§ **WHAT THE TASK REQUIRES**:
According to the abstract below, which notion of Keynes is the indeterminacy criterion closely connected to?

§ **EXTRACT**:
▼▼▼

Published online by Cambridge University Press:  01 March 2018

Abstract

At the heart of the constitutional theory of money is the argument that money is central to governance. This article explores the ways in which the core mechanism of the publicly undergirded monetary system, involving the incentivization and disciplining of private investors in the money creation process, creates its ‘fiscal value’ and generates both power struggles and possible instability in the unit of account. This twin dynamic of power and instability is intrinsic to a longue durée analysis of money. It is argued that since the current jural relations allocate money and power in particular ways, the basis is created for potential future political challenges to the status quo ante, thereby creating instability. Further, the article emphasizes the centrality of the indeterminacy criterion which is at the core of the critical legal studies (CLS) framework, and its intimate connection to Keynes's notion of uncertainty. The indeterminacy/uncertainty nexus is used to explore how currency stability is determined or undermined by expectations, power struggles, tax contestations, and broader policy frameworks. Finally, the article relates this monetary theory to the literature on state-led industrialization and shows how such a constitutional money theory of industrialization is an alternative to the New Institutionalist perspective which emphasizes the centrality of ‘clear and well-defined’ property and contracts in order to create an ‘efficient’ economy.

▲▲▲

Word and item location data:

▼▼▼

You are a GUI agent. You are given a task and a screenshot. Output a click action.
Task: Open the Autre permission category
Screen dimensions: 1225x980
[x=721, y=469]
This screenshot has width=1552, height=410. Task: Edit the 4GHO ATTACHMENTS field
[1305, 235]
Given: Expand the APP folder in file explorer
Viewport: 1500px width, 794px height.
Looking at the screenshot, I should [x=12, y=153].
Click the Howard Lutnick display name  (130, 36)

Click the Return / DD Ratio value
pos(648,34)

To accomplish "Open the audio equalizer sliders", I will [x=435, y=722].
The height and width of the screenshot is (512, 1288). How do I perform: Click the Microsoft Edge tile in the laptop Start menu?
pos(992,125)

▲▲▲

§ **COMPLETED EXERCISE**:
Keynes's notion of uncertainty.